--- start READING TEXT ---

The merchandise sold in these stores is similar to that sold in a
conventional supermarket but with a greater emphasis on non-food
items and package size of such items. At year end, the Company
operated 15 Food Town Supermarkets, 31 Food Town Plus Supermarkets,
1 Kash N Karry Supermarket, and 26 deep discount drugstores under
the name of the Pharm.
No material portion of the Companys business is seasonal, as that
term is commonly used, although holiday periods may result in greater
sales volume. There is substantial competition, principally price-
oriented, from national, regional and local companies. The Company is
in one line of business selling substantially the same types of retail
food and convenience-related non-food merchandise.
The Company employs approximately 2,487 employees on a full-time
basis and 2,537 on a part-time basis.

--- end READING TEXT ---
--- start RECORDS FOR THE EXERCISE ---

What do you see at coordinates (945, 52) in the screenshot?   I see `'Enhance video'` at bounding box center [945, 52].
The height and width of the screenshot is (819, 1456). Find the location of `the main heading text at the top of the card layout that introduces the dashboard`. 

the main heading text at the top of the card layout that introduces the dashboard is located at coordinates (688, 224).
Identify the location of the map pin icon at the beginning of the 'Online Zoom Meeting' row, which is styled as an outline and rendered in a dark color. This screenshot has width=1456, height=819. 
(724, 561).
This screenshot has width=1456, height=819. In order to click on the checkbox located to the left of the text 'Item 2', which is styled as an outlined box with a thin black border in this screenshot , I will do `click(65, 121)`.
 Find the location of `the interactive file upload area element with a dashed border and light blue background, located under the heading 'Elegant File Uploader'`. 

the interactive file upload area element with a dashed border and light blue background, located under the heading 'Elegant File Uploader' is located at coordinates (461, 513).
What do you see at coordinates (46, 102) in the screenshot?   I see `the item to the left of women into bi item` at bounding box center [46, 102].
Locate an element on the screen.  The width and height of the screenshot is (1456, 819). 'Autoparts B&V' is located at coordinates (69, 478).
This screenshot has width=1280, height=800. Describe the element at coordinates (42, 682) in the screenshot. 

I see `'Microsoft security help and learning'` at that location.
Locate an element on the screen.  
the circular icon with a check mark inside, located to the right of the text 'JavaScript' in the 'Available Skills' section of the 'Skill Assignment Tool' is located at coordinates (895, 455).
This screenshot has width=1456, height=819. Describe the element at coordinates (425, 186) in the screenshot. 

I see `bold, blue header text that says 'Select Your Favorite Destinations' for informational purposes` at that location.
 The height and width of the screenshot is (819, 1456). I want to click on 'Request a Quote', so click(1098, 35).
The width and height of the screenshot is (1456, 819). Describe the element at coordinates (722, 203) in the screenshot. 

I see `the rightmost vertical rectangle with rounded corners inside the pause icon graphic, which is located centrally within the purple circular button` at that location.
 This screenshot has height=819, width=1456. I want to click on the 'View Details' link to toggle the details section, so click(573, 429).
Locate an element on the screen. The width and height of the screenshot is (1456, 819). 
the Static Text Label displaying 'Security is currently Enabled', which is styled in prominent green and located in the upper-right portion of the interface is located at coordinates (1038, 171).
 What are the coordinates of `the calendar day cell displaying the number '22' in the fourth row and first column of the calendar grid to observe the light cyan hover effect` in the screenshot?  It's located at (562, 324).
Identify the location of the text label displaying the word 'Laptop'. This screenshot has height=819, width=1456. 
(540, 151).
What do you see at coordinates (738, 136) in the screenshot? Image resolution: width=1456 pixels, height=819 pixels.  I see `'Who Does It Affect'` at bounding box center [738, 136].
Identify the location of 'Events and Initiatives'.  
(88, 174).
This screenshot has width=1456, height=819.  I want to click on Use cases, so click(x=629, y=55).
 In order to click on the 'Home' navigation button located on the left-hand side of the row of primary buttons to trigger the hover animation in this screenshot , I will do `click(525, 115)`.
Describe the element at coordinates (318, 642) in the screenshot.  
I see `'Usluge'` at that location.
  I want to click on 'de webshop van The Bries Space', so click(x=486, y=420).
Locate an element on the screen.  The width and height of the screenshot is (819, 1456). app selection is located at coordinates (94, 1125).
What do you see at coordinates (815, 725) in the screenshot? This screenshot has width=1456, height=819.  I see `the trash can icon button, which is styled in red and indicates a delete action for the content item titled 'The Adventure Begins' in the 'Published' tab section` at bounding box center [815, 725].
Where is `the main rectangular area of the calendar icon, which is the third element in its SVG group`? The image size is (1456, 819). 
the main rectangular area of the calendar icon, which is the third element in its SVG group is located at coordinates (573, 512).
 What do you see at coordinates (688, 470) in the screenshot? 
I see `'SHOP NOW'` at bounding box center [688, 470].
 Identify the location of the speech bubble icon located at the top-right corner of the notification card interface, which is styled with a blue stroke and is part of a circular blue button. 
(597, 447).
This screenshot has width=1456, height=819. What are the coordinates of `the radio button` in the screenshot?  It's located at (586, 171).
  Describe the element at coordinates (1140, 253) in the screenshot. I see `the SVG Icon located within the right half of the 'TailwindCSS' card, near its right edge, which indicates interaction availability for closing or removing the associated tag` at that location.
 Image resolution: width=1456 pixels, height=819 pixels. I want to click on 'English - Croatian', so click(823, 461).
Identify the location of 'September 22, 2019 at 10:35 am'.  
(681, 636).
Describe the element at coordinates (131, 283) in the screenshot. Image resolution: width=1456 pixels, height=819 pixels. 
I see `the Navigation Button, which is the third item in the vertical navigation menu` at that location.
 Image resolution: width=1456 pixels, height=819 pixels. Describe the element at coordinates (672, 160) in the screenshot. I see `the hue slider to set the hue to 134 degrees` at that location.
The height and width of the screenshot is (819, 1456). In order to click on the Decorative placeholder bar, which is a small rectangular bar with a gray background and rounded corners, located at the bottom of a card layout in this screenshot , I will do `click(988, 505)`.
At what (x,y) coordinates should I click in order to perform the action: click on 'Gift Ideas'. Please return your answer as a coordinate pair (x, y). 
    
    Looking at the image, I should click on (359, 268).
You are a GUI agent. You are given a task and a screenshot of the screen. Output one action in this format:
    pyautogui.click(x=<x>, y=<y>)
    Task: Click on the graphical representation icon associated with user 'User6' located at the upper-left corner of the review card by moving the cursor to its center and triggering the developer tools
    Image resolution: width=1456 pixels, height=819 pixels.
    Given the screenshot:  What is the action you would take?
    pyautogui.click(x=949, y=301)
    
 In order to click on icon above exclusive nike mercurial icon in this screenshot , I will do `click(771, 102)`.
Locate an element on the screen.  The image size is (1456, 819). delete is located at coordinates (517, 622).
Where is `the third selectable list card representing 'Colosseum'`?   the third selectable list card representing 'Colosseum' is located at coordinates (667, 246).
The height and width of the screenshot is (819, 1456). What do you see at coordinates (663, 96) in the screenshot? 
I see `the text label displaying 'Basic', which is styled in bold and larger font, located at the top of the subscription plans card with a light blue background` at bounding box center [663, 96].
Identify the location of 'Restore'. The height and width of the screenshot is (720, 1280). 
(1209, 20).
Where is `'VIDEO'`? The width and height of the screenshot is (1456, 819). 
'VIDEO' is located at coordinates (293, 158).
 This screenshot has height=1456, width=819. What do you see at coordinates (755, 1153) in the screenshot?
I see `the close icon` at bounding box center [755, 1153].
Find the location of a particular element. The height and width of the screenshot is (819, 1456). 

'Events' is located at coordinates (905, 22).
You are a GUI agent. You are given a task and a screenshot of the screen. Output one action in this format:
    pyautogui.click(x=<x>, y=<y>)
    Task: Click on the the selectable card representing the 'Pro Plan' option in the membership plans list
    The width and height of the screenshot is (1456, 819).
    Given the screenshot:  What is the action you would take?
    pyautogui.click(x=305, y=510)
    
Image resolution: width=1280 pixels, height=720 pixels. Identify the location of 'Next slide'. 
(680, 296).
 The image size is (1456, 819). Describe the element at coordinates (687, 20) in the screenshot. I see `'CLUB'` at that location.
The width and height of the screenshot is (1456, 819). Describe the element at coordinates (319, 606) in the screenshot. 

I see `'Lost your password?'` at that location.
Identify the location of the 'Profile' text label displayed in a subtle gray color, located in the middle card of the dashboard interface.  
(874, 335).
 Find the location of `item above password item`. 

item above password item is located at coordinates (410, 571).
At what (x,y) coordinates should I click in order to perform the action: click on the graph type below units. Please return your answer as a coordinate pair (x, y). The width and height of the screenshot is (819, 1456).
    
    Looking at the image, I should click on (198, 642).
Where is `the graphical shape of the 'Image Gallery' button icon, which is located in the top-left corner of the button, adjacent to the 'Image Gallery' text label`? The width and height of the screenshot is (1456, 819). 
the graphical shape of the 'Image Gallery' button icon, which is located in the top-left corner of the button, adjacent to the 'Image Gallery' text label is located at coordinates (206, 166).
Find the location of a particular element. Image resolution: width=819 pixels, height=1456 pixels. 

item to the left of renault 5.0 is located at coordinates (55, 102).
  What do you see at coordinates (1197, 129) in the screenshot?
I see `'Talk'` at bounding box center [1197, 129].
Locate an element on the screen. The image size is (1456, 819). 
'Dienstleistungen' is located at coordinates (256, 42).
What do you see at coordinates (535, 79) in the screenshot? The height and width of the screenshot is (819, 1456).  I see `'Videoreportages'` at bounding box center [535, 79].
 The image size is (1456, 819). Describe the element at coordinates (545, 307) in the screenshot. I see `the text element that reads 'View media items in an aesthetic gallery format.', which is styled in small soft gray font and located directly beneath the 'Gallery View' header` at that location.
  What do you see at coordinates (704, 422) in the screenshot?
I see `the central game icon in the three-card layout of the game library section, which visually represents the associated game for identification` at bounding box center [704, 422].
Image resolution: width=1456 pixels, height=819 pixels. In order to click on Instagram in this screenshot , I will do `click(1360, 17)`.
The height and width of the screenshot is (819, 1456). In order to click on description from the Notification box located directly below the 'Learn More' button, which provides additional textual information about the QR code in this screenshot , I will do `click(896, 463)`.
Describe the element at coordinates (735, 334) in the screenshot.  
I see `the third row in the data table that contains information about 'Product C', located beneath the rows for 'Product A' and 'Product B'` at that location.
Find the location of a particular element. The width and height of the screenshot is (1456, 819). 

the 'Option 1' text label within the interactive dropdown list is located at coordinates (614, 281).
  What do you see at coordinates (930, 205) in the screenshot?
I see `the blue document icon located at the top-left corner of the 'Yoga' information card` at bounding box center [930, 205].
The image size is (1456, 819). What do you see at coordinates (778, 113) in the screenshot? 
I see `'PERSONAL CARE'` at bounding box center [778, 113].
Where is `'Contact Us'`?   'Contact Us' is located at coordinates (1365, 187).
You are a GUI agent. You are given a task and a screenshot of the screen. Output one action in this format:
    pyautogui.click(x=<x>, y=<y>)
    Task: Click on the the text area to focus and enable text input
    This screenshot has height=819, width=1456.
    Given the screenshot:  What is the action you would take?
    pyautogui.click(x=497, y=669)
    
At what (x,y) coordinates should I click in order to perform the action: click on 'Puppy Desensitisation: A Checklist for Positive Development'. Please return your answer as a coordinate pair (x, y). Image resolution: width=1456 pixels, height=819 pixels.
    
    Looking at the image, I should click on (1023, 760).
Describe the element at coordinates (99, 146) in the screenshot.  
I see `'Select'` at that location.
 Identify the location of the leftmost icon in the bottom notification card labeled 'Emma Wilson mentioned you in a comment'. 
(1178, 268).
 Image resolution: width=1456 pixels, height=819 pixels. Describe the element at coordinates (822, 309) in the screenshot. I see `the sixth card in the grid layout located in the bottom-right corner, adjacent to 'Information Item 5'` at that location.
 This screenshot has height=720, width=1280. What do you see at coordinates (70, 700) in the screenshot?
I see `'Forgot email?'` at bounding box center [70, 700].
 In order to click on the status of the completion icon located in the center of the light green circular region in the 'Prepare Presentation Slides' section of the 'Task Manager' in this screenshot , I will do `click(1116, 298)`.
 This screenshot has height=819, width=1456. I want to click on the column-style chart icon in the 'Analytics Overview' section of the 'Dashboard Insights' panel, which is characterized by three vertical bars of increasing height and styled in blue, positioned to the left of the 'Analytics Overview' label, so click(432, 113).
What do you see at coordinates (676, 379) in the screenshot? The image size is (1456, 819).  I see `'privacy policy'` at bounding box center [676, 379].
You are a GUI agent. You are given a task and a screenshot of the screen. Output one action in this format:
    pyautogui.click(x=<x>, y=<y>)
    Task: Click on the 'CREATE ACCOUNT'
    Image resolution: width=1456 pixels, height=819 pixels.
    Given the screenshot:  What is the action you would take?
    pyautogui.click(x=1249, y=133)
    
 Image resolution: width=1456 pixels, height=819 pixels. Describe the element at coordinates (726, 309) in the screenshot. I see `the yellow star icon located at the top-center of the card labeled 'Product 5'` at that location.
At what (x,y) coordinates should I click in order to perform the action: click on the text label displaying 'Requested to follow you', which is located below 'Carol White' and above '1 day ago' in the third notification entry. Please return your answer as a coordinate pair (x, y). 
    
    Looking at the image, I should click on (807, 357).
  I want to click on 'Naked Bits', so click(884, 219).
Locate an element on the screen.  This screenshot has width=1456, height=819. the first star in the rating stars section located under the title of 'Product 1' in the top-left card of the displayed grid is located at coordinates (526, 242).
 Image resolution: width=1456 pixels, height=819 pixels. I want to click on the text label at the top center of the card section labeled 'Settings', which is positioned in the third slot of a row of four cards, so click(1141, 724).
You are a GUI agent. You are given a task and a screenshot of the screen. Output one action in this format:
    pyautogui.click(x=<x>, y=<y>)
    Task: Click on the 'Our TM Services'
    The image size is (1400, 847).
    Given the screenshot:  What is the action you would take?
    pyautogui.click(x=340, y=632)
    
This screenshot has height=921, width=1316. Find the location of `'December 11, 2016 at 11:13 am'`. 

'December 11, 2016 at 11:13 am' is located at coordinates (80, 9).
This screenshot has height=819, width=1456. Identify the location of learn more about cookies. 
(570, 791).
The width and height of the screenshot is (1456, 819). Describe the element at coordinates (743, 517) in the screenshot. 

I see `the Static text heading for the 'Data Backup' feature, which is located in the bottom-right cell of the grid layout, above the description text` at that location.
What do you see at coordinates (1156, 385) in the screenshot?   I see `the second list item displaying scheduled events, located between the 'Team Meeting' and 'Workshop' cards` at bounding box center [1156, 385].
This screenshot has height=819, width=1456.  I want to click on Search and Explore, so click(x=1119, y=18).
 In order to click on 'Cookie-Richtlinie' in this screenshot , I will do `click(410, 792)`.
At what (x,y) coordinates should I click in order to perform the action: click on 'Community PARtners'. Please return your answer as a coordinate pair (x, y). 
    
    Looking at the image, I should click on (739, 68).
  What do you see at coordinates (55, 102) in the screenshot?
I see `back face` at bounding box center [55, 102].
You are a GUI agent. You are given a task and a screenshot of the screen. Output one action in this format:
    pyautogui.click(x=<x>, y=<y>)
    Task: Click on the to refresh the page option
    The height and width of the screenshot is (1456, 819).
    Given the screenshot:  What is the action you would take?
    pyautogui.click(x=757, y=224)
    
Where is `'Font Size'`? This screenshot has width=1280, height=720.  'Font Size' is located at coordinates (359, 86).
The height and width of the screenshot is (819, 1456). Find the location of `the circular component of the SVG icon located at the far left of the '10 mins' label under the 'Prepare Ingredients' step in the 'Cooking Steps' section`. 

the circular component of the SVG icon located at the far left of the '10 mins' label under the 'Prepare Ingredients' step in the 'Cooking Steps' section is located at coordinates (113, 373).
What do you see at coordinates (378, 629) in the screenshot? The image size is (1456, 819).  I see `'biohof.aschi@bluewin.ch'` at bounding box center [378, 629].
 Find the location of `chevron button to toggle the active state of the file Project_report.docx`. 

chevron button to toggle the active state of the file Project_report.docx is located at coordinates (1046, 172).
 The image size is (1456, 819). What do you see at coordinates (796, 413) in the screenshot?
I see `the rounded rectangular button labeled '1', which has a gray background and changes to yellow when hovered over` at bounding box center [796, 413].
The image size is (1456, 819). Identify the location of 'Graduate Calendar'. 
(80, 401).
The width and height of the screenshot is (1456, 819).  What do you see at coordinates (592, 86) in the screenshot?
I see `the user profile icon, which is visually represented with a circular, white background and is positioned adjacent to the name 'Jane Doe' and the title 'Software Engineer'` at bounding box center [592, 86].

--- end RECORDS FOR THE EXERCISE ---

**OBJECTIVES**
- A) Copy out word for word the rows in the stretch from the line that contains "What do you see at coordinates (378, 629)" through the end of the rows.
- B) Write what comes next in the passage about the company's supermarkets and drugstores, picking up after its final sentence.

**ANSWERS FOR THE TASKS**
- A)
What do you see at coordinates (378, 629) in the screenshot? The image size is (1456, 819).  I see `'biohof.aschi@bluewin.ch'` at bounding box center [378, 629].
 Find the location of `chevron button to toggle the active state of the file Project_report.docx`. 

chevron button to toggle the active state of the file Project_report.docx is located at coordinates (1046, 172).
 The image size is (1456, 819). What do you see at coordinates (796, 413) in the screenshot?
I see `the rounded rectangular button labeled '1', which has a gray background and changes to yellow when hovered over` at bounding box center [796, 413].
The image size is (1456, 819). Identify the location of 'Graduate Calendar'. 
(80, 401).
The width and height of the screenshot is (1456, 819).  What do you see at coordinates (592, 86) in the screenshot?
I see `the user profile icon, which is visually represented with a circular, white background and is positioned adjacent to the name 'Jane Doe' and the title 'Software Engineer'` at bounding box center [592, 86].

- B)
Item 2. Properties
The Company leases 49 of its stores (3 of which are accounted for
as capital leases) and certain other facilities and equipment under
leases generally for fifteen years, although some are for shorter as well
as longer periods. The Company owns 24 stores and a relatively large
distribution center (approximately 477,174 square feet) which includes offices,
warehousing and shipping facilities, located in Maumee, Ohio. It also owns a
133,000 square foot warehouse in Toledo, Ohio which is used as a satellite
facility and houses health and beauty aids and general merchandise operations.
The Company believes that its physical facilities, both leased and owned, are
suitable and adequate for the intended uses and purposes.
At August 28, 1999, the approximate undepreciated cost of real
property subject to mortgages was $10,100,000 and the approximate
undepreciated cost of real property subject to capital lease obligations
was $1,270,000.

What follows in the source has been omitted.